* **WHAT YOU SHOULD DO**
Quote the rows from the line with "Locate an element on the screen." up to and including the last line of the rows. Leave the pictures out.

Source records
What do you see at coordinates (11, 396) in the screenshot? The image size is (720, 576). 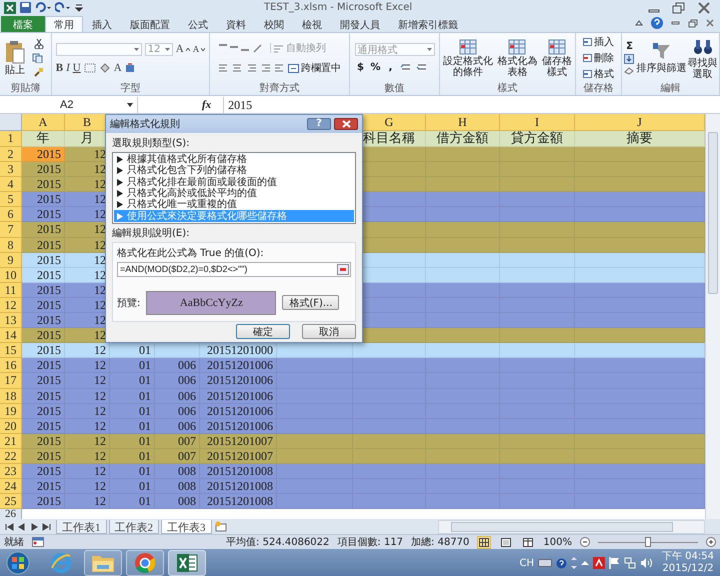 I see `row-header: 18` at bounding box center [11, 396].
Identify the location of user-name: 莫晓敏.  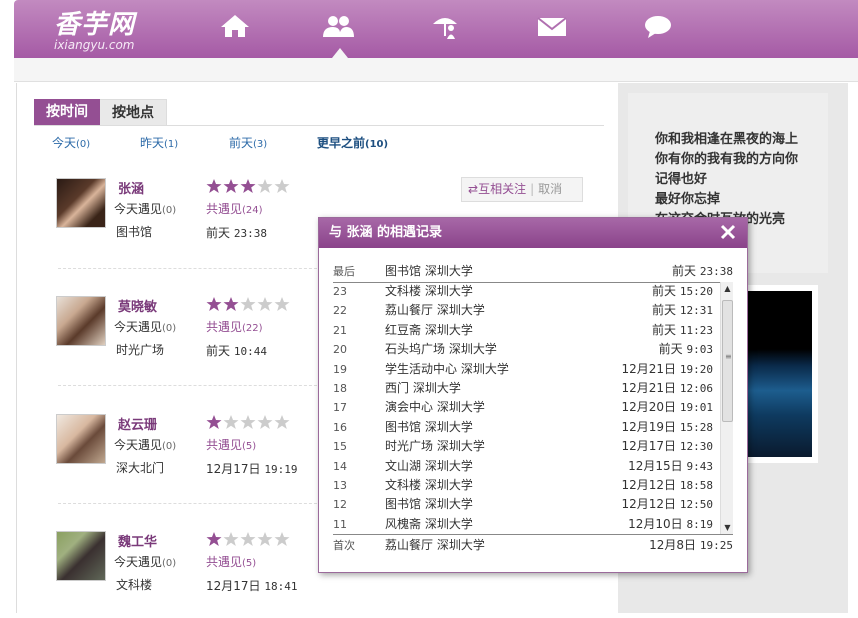
(138, 306).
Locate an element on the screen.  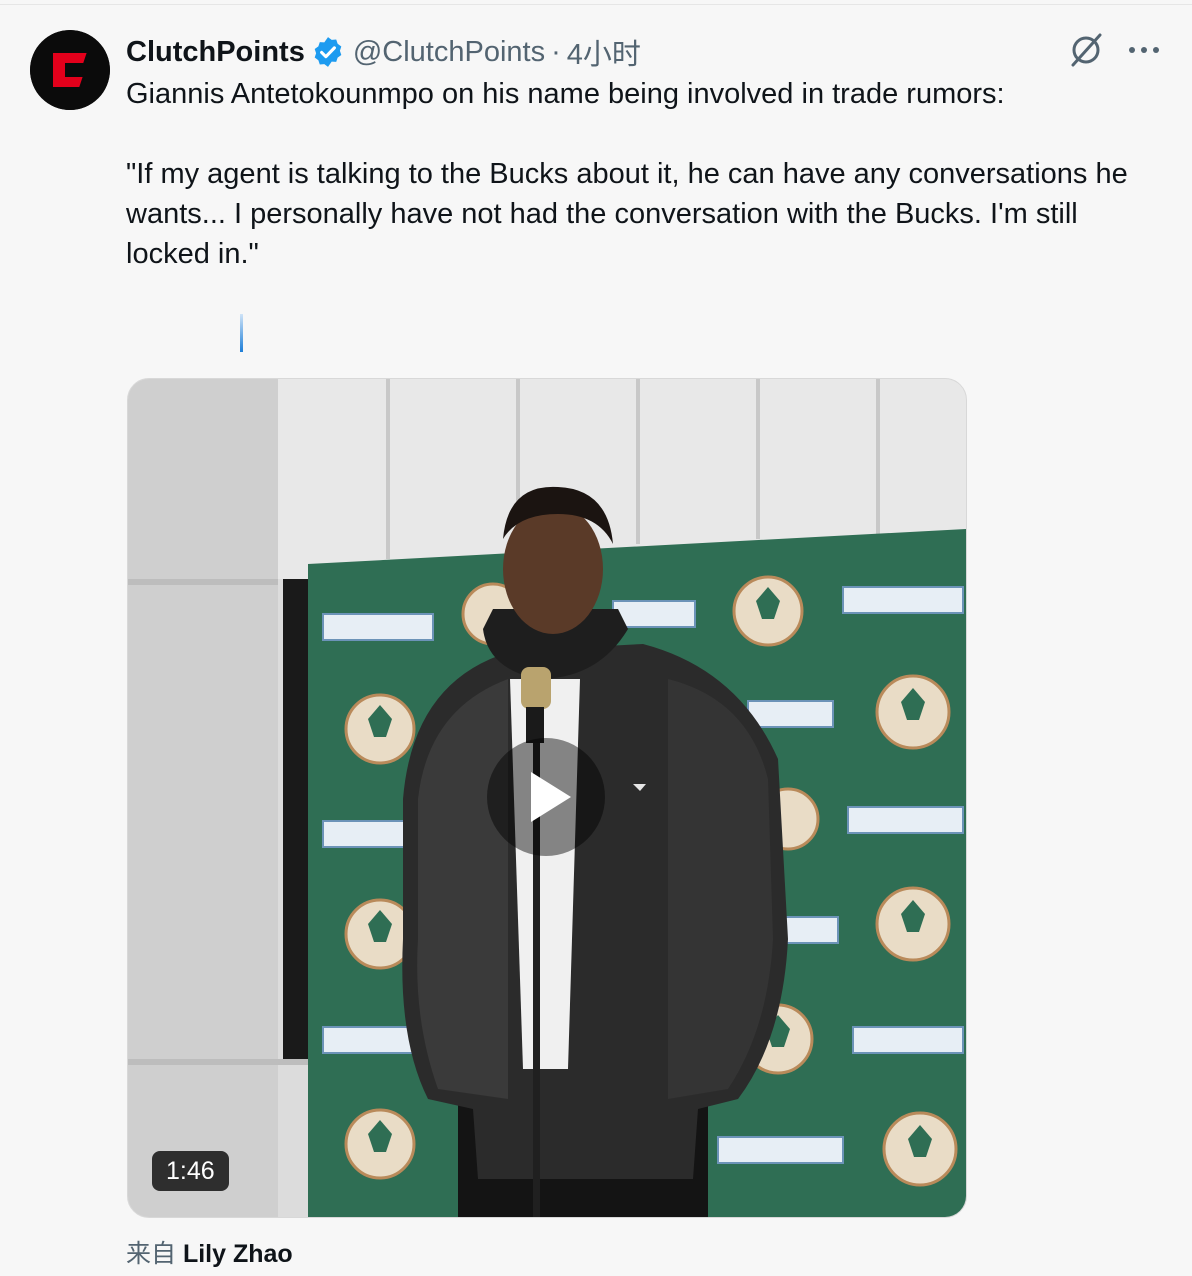
divider is located at coordinates (596, 4).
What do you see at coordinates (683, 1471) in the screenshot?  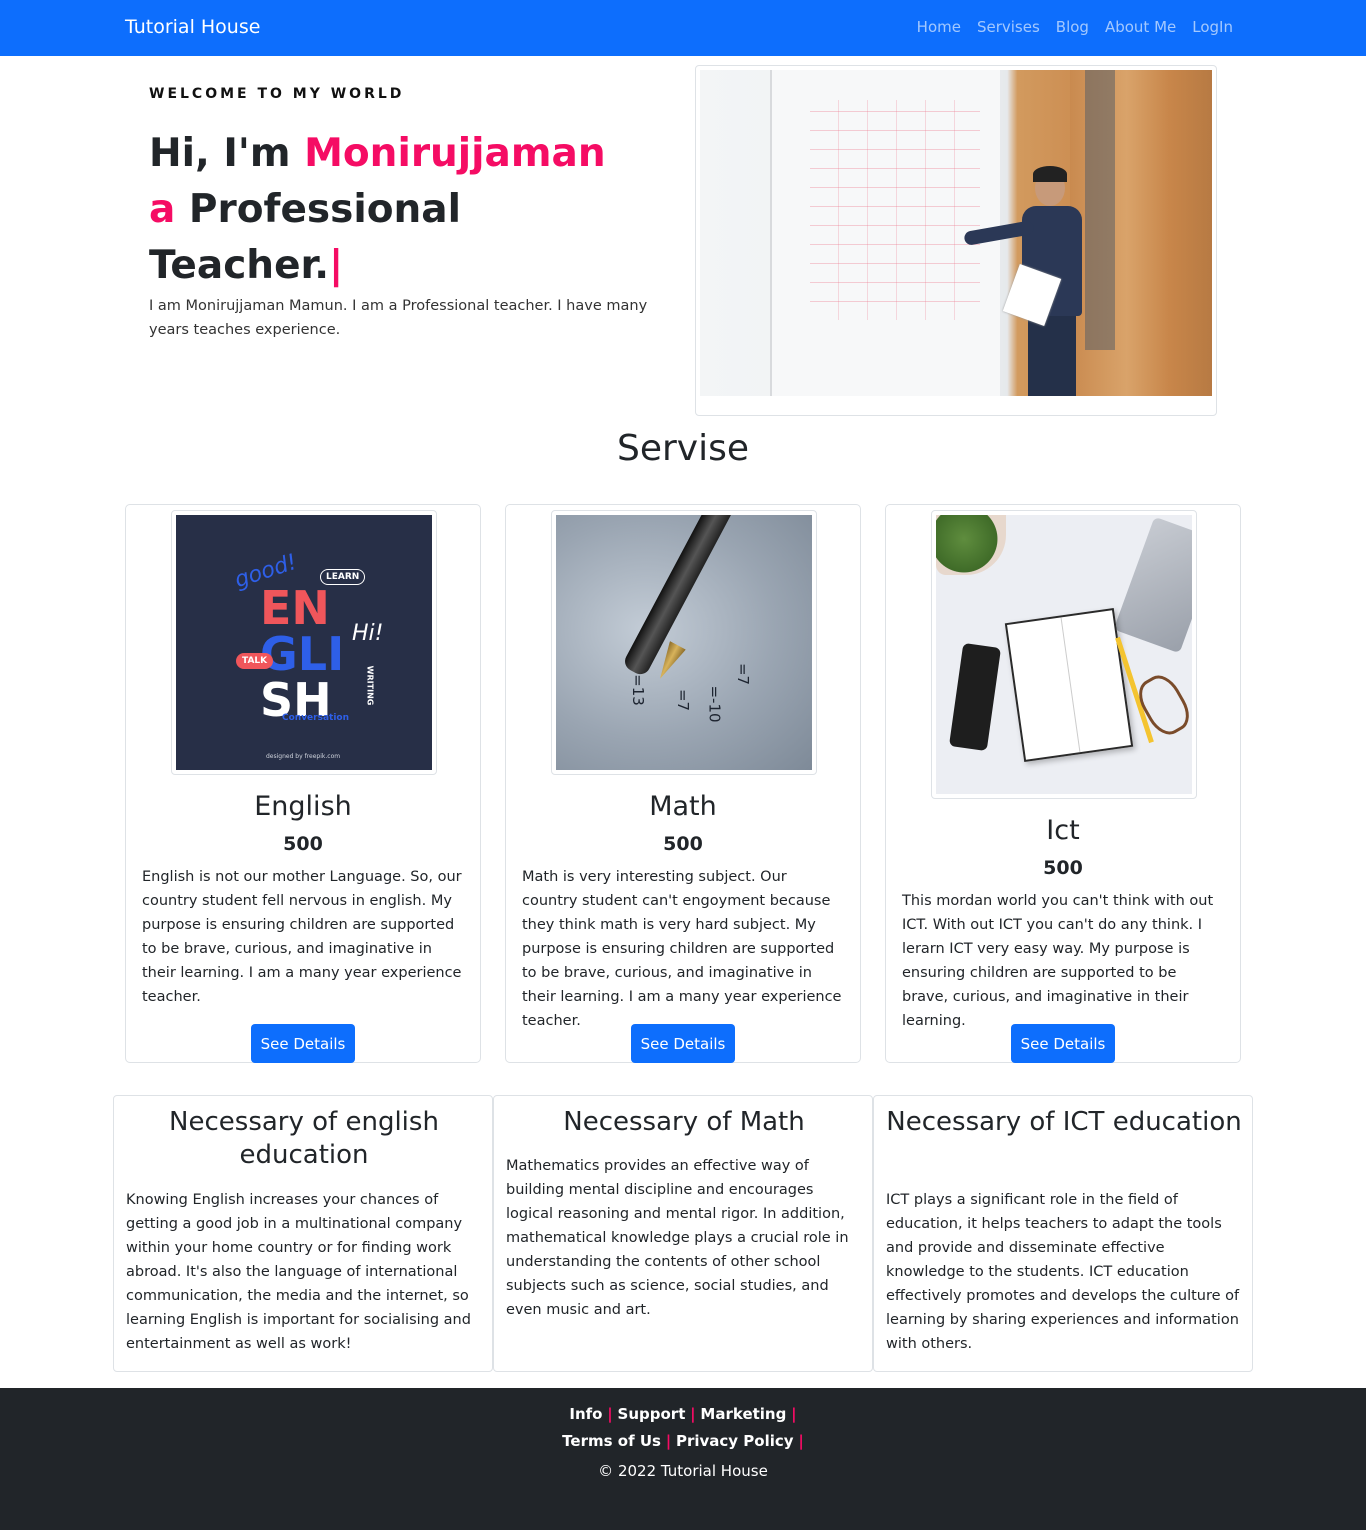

* **FINAL ANSWER**
Locate an element on the screen.  
divider is located at coordinates (596, 4).
What do you see at coordinates (683, 1471) in the screenshot?  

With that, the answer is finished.